Inside cells, the mitochondria, also called the 'powerhouse of the cell,' produce superoxide. Since it is toxic to cells, the mitochondria break it down to peroxide, another ROS form that is essential for cell signaling. "We demonstrate the principle of 'superoxide disproportionation,' also known as 'superoxide dismutation,' in a laboratory setup: If two superoxide molecules 'shake hands,' one gets reduced to peroxide and the other one gets oxidized to oxygen," says Mondal. Inside mitochondria, this reaction is even accelerated by the enzyme superoxide dismutase. "But the question remains: which form of oxygen gets released—the 'good' triplet or the 'bad' singlet—and under which condition?" According to the team, the pH inside mitochondria might hold the answer.
Batteries inspired by biology
The pH inside our cells varies greatly between the compartments known as organelles. It can range from 4.7 in the acidic lysosomes—the cell's 'degradation centers'—to 8.0 inside mitochondria. This alkaline—or basic—environment is essential for the mitochondria so they produce large amounts of ATP, the 'molecular unit of currency' for intracellular energy transfer.

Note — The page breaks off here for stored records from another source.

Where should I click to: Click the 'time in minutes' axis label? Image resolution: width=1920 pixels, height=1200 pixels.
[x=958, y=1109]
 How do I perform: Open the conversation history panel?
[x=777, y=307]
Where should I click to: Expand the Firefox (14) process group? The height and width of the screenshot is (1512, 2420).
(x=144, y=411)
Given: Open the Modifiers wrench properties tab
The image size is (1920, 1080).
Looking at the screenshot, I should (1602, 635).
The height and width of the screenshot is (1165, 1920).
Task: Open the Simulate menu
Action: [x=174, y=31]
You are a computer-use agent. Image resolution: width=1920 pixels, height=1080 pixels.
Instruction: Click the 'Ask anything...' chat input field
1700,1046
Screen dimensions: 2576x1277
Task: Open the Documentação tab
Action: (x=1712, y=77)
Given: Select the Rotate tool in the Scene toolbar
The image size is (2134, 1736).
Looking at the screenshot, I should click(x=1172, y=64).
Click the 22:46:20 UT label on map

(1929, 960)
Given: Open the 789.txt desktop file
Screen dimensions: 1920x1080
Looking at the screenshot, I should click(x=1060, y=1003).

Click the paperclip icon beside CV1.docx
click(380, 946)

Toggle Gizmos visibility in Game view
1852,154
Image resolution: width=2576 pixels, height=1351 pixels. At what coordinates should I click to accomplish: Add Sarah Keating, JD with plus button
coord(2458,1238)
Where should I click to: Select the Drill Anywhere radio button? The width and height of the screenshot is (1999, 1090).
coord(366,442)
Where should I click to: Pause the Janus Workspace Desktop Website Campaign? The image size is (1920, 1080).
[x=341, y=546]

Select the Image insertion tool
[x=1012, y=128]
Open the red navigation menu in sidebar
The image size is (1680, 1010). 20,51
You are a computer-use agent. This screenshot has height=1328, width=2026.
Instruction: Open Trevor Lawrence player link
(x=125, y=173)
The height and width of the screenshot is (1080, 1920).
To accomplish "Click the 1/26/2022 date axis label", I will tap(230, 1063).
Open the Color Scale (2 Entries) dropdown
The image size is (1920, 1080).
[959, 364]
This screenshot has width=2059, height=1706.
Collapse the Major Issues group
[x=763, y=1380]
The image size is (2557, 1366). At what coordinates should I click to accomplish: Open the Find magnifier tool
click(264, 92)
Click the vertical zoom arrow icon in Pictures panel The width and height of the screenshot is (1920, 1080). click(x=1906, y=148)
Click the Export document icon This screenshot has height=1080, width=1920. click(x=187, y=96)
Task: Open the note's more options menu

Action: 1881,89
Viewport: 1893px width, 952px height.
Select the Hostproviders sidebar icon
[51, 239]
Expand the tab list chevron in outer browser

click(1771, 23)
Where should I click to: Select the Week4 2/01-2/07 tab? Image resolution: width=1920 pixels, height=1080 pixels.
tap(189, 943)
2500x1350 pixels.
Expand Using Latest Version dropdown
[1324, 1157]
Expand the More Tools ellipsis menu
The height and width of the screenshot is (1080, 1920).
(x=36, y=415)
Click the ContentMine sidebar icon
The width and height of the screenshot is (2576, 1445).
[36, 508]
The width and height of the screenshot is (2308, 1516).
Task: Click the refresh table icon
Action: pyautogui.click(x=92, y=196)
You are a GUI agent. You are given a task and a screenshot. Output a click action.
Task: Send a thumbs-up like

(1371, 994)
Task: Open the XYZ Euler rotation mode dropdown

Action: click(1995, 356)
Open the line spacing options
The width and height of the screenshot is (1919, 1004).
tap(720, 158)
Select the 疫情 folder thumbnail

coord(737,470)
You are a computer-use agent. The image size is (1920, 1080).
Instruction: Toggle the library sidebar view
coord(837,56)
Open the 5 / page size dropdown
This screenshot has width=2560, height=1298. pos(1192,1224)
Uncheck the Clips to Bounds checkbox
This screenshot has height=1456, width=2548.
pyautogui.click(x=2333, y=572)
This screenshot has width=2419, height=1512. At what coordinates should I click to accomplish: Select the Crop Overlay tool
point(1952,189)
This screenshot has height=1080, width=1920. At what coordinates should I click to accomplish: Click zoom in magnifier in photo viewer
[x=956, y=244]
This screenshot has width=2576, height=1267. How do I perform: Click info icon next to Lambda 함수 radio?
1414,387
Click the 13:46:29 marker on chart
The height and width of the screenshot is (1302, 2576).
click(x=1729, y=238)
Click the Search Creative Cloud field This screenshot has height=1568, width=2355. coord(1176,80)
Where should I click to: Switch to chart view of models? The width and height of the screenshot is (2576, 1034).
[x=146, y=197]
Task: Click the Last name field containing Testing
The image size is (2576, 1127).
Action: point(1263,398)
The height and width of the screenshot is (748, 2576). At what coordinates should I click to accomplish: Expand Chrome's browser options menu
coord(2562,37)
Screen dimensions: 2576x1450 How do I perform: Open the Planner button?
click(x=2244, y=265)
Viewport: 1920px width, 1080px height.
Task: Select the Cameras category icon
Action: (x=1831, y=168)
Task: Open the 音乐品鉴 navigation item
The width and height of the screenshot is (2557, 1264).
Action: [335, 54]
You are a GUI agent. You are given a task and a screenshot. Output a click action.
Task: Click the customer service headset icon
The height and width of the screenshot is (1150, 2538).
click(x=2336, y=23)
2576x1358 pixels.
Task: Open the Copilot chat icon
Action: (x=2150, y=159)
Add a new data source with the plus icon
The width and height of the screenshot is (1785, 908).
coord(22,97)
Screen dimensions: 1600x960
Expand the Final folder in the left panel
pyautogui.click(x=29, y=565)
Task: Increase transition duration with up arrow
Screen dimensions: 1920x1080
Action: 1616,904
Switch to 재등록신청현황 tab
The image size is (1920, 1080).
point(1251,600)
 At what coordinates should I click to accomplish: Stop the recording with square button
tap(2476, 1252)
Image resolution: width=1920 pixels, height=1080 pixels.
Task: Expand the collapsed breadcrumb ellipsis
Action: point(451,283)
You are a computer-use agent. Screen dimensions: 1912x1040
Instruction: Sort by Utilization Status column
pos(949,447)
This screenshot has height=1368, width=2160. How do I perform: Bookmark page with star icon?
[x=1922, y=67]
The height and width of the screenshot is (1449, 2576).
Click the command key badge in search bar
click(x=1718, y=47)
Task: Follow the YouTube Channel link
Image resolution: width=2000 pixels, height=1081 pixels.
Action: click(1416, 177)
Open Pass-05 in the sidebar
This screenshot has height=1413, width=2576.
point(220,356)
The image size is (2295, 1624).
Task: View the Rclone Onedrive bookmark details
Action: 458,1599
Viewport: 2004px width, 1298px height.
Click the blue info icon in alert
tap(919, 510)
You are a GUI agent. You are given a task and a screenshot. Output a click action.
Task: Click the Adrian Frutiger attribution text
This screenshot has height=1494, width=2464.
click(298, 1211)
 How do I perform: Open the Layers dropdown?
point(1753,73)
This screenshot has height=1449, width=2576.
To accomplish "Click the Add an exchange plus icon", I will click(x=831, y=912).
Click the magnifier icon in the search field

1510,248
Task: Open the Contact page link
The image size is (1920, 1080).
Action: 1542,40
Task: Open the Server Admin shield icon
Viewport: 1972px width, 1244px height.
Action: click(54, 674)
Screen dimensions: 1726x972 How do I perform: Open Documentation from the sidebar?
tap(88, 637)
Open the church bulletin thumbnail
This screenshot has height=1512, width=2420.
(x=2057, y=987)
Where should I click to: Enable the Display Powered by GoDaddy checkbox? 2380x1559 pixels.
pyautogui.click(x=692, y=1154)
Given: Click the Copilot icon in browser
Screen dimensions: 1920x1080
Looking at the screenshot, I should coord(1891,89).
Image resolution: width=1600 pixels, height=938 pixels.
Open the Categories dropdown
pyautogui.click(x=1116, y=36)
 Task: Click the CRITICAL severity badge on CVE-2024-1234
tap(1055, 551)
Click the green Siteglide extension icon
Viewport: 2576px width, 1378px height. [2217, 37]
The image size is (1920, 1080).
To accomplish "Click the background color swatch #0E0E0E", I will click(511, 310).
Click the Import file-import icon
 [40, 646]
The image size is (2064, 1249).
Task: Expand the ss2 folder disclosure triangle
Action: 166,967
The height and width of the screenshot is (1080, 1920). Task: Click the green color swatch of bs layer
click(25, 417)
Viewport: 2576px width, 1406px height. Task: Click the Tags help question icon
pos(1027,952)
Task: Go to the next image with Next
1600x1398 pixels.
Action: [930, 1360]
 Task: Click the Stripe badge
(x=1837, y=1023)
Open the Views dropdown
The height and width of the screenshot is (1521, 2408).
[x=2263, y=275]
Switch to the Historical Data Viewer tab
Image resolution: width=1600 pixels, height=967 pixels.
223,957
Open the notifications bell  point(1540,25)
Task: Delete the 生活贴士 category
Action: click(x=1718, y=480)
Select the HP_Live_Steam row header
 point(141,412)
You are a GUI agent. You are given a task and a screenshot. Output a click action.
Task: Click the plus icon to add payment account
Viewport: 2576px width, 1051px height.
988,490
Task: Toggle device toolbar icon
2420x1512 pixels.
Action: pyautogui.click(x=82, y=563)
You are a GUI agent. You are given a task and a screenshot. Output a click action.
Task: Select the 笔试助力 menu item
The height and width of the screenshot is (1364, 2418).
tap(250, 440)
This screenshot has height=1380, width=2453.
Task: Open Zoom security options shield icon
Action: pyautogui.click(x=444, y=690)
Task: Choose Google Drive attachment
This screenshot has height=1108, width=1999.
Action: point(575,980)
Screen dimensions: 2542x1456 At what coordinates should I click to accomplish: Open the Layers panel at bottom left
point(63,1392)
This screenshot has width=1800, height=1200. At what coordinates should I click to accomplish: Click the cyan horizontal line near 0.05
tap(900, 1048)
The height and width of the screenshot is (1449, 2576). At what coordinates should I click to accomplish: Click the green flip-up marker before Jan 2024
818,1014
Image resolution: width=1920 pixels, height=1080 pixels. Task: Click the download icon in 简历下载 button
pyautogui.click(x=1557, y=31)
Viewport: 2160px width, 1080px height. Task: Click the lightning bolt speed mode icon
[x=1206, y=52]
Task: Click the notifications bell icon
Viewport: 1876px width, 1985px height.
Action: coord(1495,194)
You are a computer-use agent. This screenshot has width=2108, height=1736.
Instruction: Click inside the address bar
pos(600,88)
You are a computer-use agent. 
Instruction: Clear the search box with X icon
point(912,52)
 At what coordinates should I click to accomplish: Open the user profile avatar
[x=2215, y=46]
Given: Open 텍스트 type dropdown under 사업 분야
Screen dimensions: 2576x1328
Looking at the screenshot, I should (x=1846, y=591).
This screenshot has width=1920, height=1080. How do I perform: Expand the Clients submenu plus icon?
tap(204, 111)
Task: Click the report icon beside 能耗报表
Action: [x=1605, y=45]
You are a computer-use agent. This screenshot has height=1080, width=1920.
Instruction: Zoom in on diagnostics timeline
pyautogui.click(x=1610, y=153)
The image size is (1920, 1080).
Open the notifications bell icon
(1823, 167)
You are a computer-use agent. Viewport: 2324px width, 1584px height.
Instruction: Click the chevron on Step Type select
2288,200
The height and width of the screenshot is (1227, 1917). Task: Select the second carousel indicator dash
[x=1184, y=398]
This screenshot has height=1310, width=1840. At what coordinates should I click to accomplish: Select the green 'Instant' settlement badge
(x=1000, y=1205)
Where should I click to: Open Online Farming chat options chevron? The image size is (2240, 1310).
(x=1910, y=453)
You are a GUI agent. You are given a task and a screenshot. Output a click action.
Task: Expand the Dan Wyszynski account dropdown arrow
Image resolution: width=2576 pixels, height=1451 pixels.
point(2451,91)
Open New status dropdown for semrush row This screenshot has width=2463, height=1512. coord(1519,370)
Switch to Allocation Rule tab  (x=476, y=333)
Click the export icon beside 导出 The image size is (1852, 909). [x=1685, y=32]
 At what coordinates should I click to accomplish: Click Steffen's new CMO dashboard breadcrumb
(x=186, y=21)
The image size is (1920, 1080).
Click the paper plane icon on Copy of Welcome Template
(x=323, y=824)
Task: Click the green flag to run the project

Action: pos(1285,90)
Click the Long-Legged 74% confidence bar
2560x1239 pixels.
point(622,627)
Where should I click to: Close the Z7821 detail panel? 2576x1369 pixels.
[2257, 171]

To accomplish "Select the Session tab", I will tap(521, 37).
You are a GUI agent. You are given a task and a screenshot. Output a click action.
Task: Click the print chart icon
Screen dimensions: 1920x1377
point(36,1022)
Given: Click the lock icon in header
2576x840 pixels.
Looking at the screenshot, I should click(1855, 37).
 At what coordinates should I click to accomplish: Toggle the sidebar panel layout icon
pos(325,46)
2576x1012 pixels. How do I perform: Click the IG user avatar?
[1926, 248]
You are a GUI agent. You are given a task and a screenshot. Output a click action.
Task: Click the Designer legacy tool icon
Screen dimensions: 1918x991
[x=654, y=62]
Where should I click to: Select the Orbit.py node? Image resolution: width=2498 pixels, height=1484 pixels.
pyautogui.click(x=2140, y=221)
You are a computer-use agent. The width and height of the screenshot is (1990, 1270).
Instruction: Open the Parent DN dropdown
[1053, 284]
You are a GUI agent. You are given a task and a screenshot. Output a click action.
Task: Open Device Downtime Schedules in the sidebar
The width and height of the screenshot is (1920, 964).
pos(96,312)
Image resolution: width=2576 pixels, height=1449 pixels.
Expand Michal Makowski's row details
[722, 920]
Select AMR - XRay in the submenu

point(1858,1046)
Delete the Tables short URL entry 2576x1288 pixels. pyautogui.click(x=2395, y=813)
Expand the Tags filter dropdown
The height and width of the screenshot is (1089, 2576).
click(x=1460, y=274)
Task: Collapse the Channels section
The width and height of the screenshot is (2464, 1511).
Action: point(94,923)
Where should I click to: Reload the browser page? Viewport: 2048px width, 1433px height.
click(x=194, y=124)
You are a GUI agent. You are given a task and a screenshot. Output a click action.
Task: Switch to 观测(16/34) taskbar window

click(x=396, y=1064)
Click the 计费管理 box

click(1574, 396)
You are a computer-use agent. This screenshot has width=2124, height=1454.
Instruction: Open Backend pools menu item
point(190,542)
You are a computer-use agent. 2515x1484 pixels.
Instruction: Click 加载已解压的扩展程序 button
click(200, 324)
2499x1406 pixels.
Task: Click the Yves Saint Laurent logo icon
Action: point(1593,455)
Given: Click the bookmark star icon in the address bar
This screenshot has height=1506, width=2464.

The team shows that the driving force for superoxide disproportionation is pH-dependent. "There is a competition between two forms of oxygen gas: if one dominates, the other slows down," says Freunberger. At a high (basic) pH, the driving force is low, and more 'good' triplet oxygen is produced. This is the scenario that plays out inside mitochondria. However, if the environment shifts to an acidic (low) pH, the reaction's driving force will increase. In this case, the levels of 'good' oxygen drop fast, and the 'bad' singlet oxygen quickly gains the upper hand. The scientists linked this behavior to the Marcus theory, which describes a reaction's initially growing speed followed by its counterintuitive slowing down beyond a specific driving force .
In non-biological applications, the team must still find defense mechanisms that will help them tune the reaction and put the 'bad' oxygen on a leash. "Biological systems know how to defend themselves from singlet oxygen. Whether we are doing basic chemistry or developing batteries, we must take inspiration from biology to keep the reaction's driving force low," says Mondal. The team can do so either by using the right combination of cations and electrolytes in the reaction solution or by developing better defense systems, such as materials that can resist or quench singlet oxygen.
Optimizing green energy processes?
While the Freunberger group specializes in materials electrochemistry and focuses on applications in energy storage devices such as rechargeable batteries, their present findings affect the very foundations of redox chemistry. The fundamental relevance of this research thus promises broad applications in pure chemistry, the life sciences, and energy storage. Beyond advancing rechargeable battery technologies, the findings may also help optimize water splitting, a technique used to produce green fuel hydrogen while releasing molecular oxygen as a byproduct. However, water splitting as a green energy source remains inefficient and often consumes more electrical energy than the generated hydrogen is worth. "How singlet oxygen formation impacts the efficiency of water splitting and potentially degrades the electrolyzer's carbon carrier remains to be investigated," says Freunberger. "With our present knowledge, we might soon be able to tame the 'bad' oxygen in various applications."